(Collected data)
□ □ □

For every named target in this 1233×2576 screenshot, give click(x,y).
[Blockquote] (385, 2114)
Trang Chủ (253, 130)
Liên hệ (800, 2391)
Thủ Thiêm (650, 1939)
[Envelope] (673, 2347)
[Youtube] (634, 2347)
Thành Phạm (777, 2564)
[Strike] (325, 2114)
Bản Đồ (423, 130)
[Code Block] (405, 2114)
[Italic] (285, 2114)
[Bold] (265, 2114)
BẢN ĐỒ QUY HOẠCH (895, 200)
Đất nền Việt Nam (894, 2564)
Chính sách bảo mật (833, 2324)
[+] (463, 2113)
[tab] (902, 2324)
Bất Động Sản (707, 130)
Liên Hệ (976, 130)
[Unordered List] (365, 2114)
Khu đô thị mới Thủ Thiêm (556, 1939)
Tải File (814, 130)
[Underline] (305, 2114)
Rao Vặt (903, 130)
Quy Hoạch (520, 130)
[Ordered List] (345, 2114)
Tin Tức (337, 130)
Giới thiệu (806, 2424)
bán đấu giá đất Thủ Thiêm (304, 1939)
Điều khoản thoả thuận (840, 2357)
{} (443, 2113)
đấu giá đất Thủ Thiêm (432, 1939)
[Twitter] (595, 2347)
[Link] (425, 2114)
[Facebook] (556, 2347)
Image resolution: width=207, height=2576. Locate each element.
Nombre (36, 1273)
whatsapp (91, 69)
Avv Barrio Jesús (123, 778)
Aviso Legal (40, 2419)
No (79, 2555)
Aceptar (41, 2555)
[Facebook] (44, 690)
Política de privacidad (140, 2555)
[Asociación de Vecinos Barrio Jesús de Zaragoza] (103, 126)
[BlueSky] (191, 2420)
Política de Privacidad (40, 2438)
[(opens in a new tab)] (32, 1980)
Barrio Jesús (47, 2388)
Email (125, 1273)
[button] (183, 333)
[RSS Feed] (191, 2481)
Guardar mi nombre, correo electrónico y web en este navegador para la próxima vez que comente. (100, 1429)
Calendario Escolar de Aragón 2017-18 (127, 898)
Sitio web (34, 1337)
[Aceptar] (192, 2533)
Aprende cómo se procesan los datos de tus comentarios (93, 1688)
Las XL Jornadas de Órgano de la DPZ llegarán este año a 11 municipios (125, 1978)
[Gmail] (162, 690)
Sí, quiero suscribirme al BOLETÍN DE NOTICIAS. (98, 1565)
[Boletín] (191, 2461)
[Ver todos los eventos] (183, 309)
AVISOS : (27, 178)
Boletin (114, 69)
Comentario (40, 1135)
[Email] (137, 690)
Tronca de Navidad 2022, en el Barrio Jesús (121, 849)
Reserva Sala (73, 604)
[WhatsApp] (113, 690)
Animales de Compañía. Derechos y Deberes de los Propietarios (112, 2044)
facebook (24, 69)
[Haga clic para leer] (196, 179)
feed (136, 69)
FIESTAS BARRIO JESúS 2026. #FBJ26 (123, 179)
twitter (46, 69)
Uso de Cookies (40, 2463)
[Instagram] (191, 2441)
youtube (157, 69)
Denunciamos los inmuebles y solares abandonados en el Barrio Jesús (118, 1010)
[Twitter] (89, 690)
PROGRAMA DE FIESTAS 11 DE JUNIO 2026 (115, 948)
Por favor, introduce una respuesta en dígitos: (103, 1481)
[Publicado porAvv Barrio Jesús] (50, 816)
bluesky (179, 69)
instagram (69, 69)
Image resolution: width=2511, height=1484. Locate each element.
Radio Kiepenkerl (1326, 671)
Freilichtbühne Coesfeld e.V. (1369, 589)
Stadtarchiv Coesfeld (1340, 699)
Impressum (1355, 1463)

□ □ □

--- Task instructions ---
The expected output is every record, repeated exactly.

--- Exercise response ---
For every named target in this 1233×2576 screenshot, give click(x,y).
[Blockquote] (385, 2114)
Trang Chủ (253, 130)
Liên hệ (800, 2391)
Thủ Thiêm (650, 1939)
[Envelope] (673, 2347)
[Youtube] (634, 2347)
Thành Phạm (777, 2564)
[Strike] (325, 2114)
Bản Đồ (423, 130)
[Code Block] (405, 2114)
[Italic] (285, 2114)
[Bold] (265, 2114)
BẢN ĐỒ QUY HOẠCH (895, 200)
Đất nền Việt Nam (894, 2564)
Chính sách bảo mật (833, 2324)
[+] (463, 2113)
[tab] (902, 2324)
Bất Động Sản (707, 130)
Liên Hệ (976, 130)
[Unordered List] (365, 2114)
Khu đô thị mới Thủ Thiêm (556, 1939)
Tải File (814, 130)
[Underline] (305, 2114)
Rao Vặt (903, 130)
Quy Hoạch (520, 130)
[Ordered List] (345, 2114)
Tin Tức (337, 130)
Giới thiệu (806, 2424)
bán đấu giá đất Thủ Thiêm (304, 1939)
Điều khoản thoả thuận (840, 2357)
{} (443, 2113)
đấu giá đất Thủ Thiêm (432, 1939)
[Twitter] (595, 2347)
[Link] (425, 2114)
[Facebook] (556, 2347)
Image resolution: width=207, height=2576. Locate each element.
Nombre (36, 1273)
whatsapp (91, 69)
Avv Barrio Jesús (123, 778)
Aviso Legal (40, 2419)
No (79, 2555)
Aceptar (41, 2555)
[Facebook] (44, 690)
Política de privacidad (140, 2555)
[Asociación de Vecinos Barrio Jesús de Zaragoza] (103, 126)
[BlueSky] (191, 2420)
Política de Privacidad (40, 2438)
[(opens in a new tab)] (32, 1980)
Barrio Jesús (47, 2388)
Email (125, 1273)
[button] (183, 333)
[RSS Feed] (191, 2481)
Guardar mi nombre, correo electrónico y web en este navegador para la próxima vez que comente. (100, 1429)
Calendario Escolar de Aragón 2017-18 (127, 898)
Sitio web (34, 1337)
[Aceptar] (192, 2533)
Aprende cómo se procesan los datos de tus comentarios (93, 1688)
Las XL Jornadas de Órgano de la DPZ llegarán este año a 11 municipios (125, 1978)
[Gmail] (162, 690)
Sí, quiero suscribirme al BOLETÍN DE NOTICIAS. (98, 1565)
[Boletín] (191, 2461)
[Ver todos los eventos] (183, 309)
AVISOS : (27, 178)
Boletin (114, 69)
Comentario (40, 1135)
[Email] (137, 690)
Tronca de Navidad 2022, en el Barrio Jesús (121, 849)
Reserva Sala (73, 604)
[WhatsApp] (113, 690)
Animales de Compañía. Derechos y Deberes de los Propietarios (112, 2044)
facebook (24, 69)
[Haga clic para leer] (196, 179)
feed (136, 69)
FIESTAS BARRIO JESúS 2026. #FBJ26 (123, 179)
twitter (46, 69)
Uso de Cookies (40, 2463)
[Instagram] (191, 2441)
youtube (157, 69)
Denunciamos los inmuebles y solares abandonados en el Barrio Jesús (118, 1010)
[Twitter] (89, 690)
PROGRAMA DE FIESTAS 11 DE JUNIO 2026 (115, 948)
Por favor, introduce una respuesta en dígitos: (103, 1481)
[Publicado porAvv Barrio Jesús] (50, 816)
bluesky (179, 69)
instagram (69, 69)
Image resolution: width=2511, height=1484. Locate each element.
Radio Kiepenkerl (1326, 671)
Freilichtbühne Coesfeld e.V. (1369, 589)
Stadtarchiv Coesfeld (1340, 699)
Impressum (1355, 1463)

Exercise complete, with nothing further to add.